A recently discovered bug that allows malformed network names to crash your iPhone’s Wi-Fi, requiring a factory reset to fix, is now more potent as a zero-day vulnerability in iOS 14.6.
- The Wi-Fi naming bug has remained live as a zero-day vulnerability
- On iOS 14.6, however, the flaw now enables remote code execution
- Apple has yet to fully patch the vulnearbility
iPhone hotspot bug alive and kicking on iOS 14.6
According to the mobile security experts at zecOps, a recent bug in iOS and iPadOS that enables certain malformed network names to break the device’s Wi-Fi with a Denial of Service (DoS) attack, requiring a network settings reset to fix, is more potent than originally thought.
zecOps notes that the flaw, which they named WiFiDemon, remains present in iOS 14.6.
However, on iOS 14.6 this bug has become a dangerous zero-day vulnerability despite Apple partially fixing it in iOS 14.4 with a shoutout to “an anonymous researcher”. iOS 14.6, the latest publicly available version of Apple’s operating system, launched on May 25, 2021.
On iOS 14.6, zecOps discovered, this vulnerability can actually be used to launch a remote code execution attack on an unsuspecting user without them having to do anything.
The recently disclosed, supposed non-dangerous WiFi bug—is potent.
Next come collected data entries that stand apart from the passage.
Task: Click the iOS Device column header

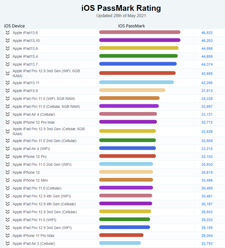Action: coord(15,26)
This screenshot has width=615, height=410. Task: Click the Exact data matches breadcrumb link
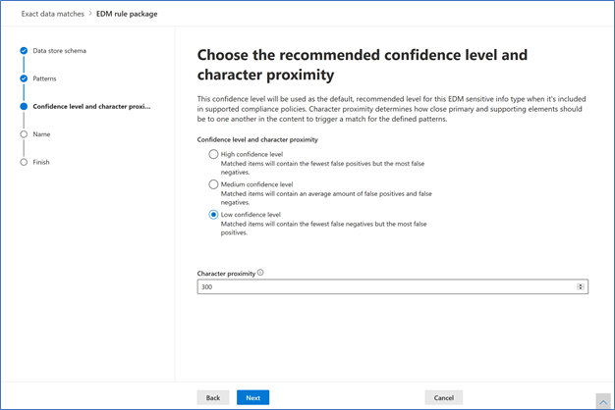coord(52,14)
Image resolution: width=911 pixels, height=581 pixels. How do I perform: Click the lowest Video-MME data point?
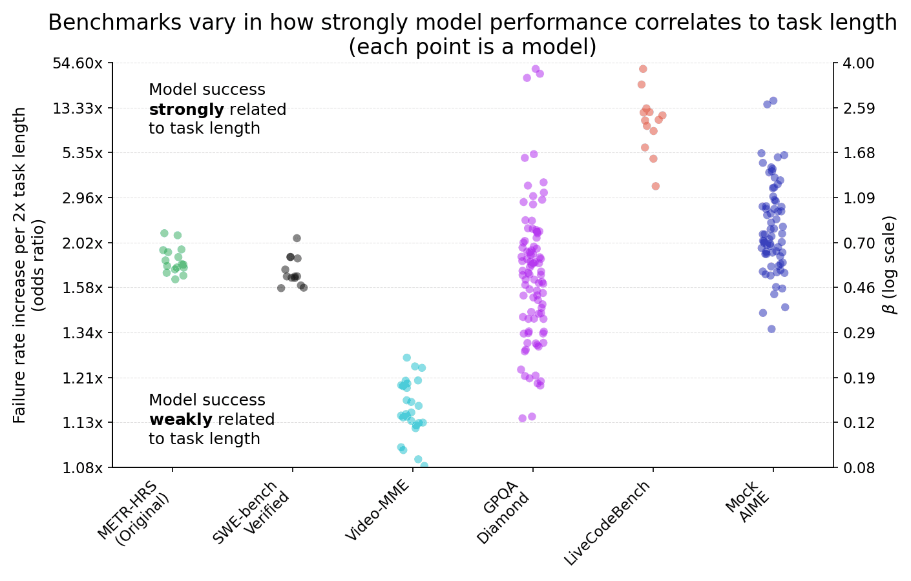tap(424, 465)
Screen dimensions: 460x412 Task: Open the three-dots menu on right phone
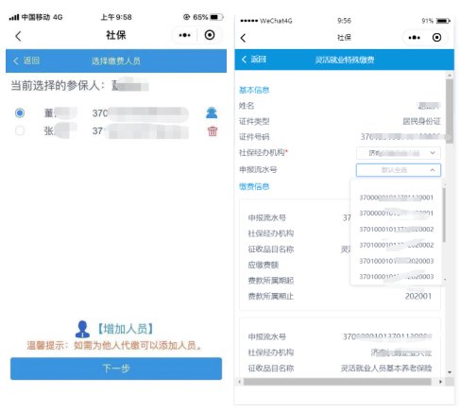tap(414, 38)
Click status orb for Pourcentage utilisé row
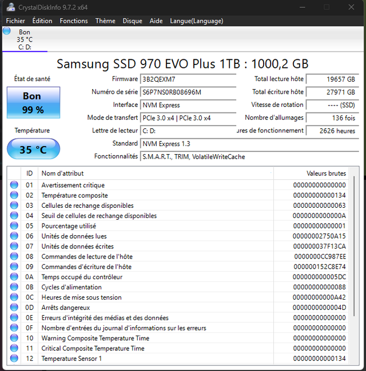Image resolution: width=366 pixels, height=371 pixels. (14, 226)
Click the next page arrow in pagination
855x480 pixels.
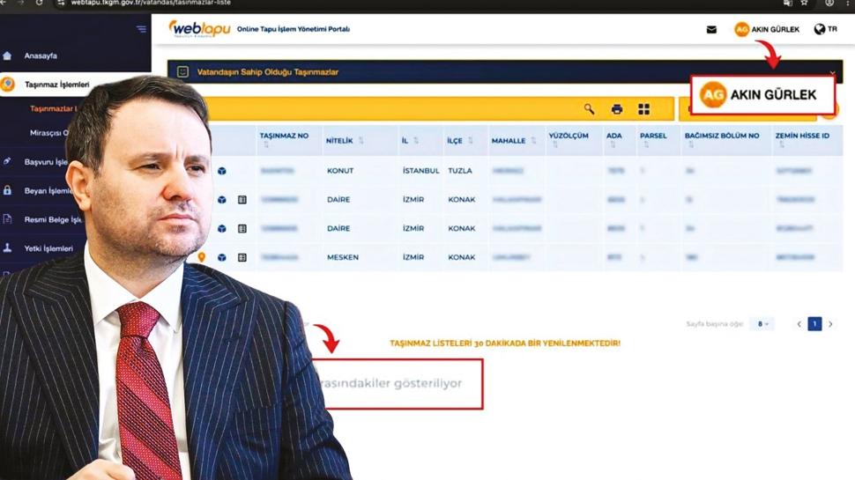pos(830,324)
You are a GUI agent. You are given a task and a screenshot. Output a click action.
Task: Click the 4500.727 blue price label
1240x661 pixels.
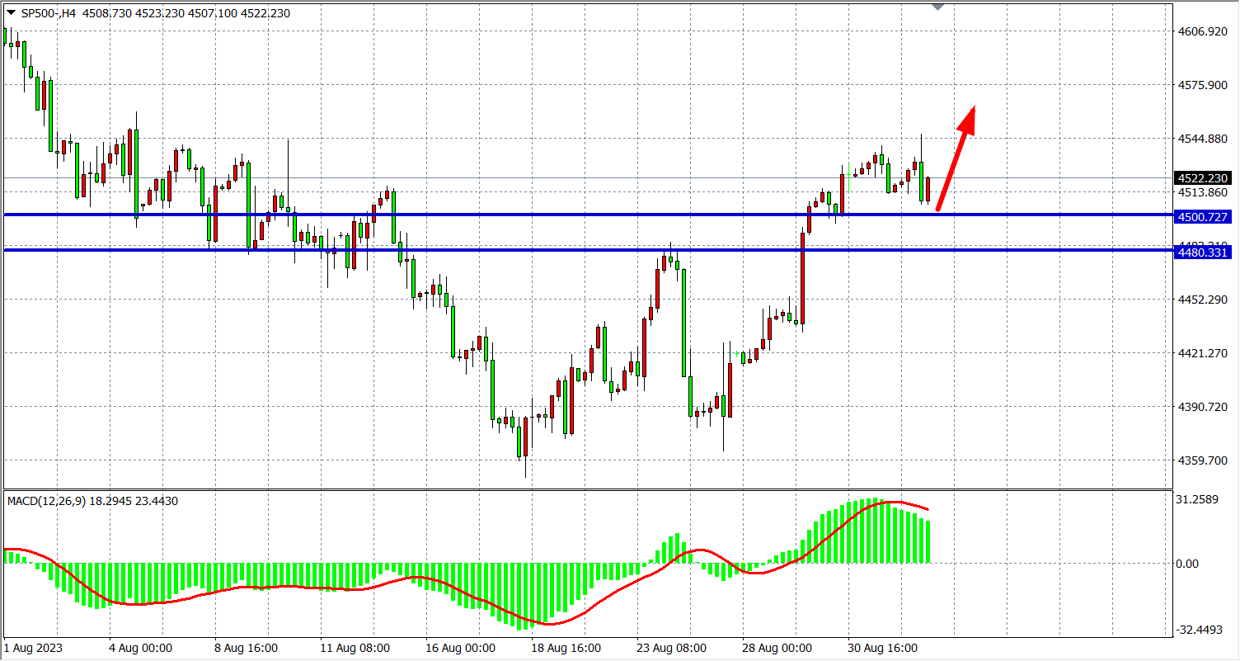click(x=1203, y=217)
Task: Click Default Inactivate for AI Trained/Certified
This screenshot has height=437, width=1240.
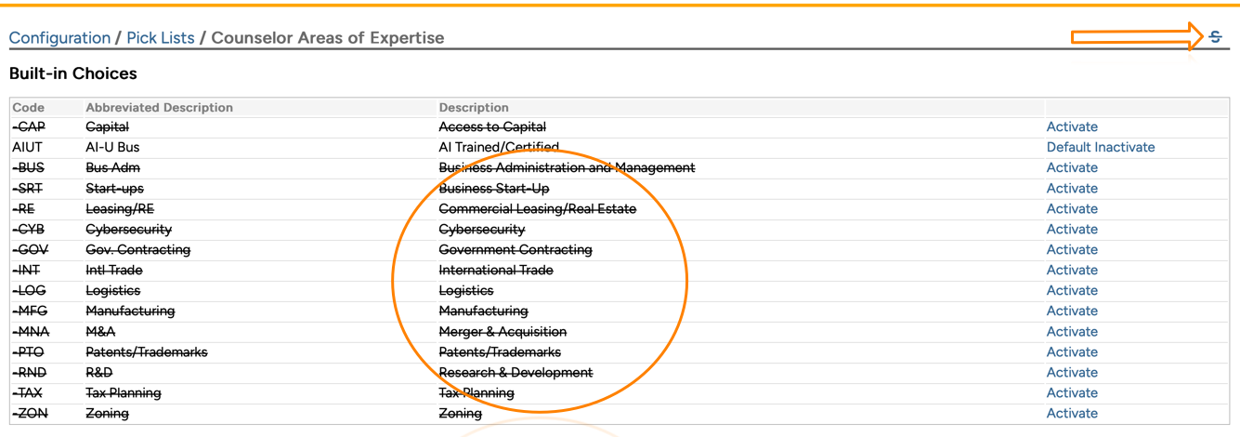Action: tap(1101, 147)
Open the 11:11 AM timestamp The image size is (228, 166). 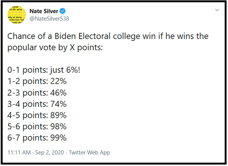19,152
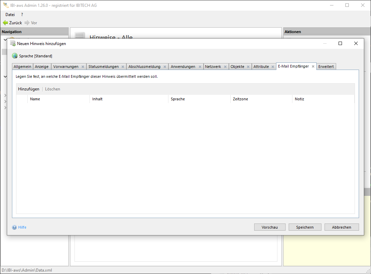Close the Vorwarnungen tab with its x
Screen dimensions: 371x274
click(83, 67)
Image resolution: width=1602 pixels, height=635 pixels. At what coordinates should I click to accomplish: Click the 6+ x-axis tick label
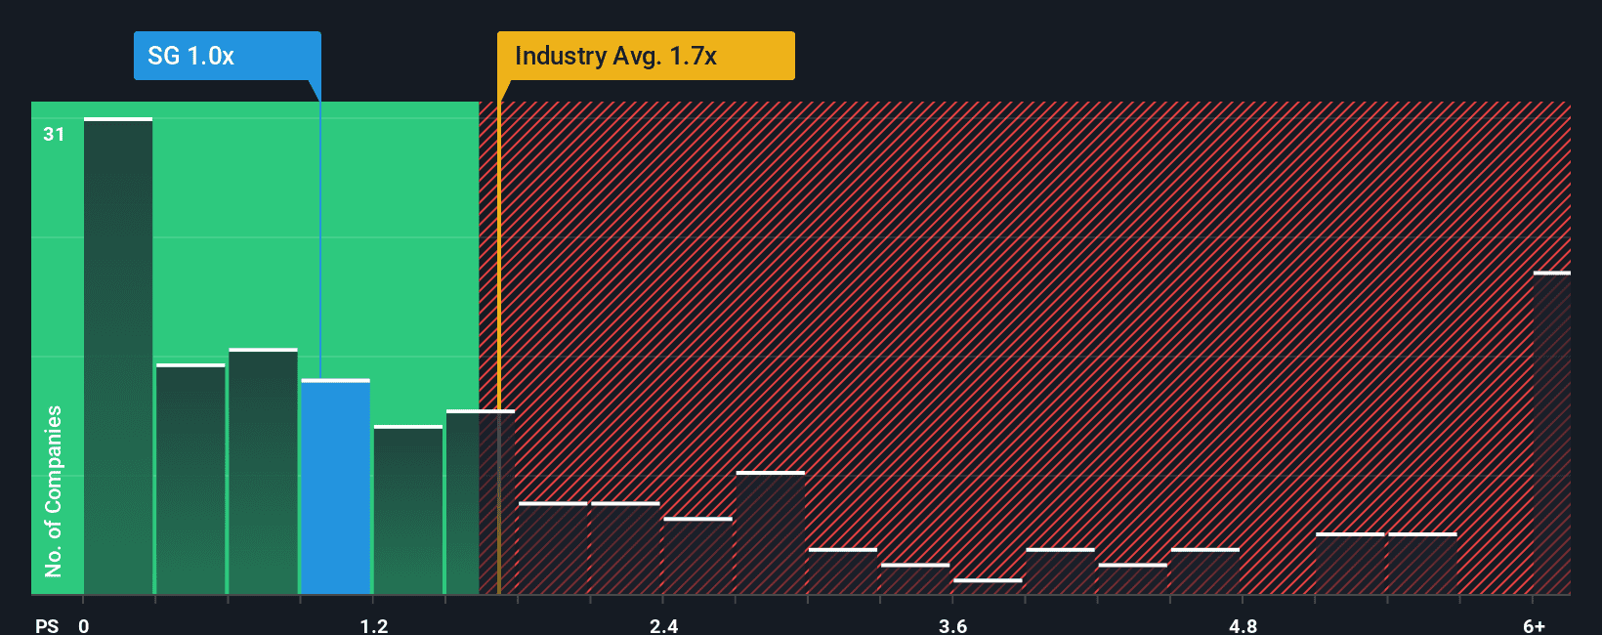tap(1534, 625)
This vulnerability allows an attacker to infect a phone/tablet without any interaction with an attacker. This type of attack is known as 0-click or zero-click). The vulnerability was only partially patched.
In other words, the vulnerability could be triggered simply by having Wi-Fi functionality enabled in Settings and your device detecting a nearby malicious hotspot with special characters in the SSID. No proof-of-concept exists currently to prove that this vulnerability could be used to unleash a remote code execution attack on unsuspecting devices.
To prevent this type of attack, be careful about joining public hotspots.
As a matter of fact, you should disable the option on your iPhone and iPad to automatically connect to public wireless networks by going to Settings → WiFi → Auto-Join Hotspot, then choose either “Never” or “Ask to Join”.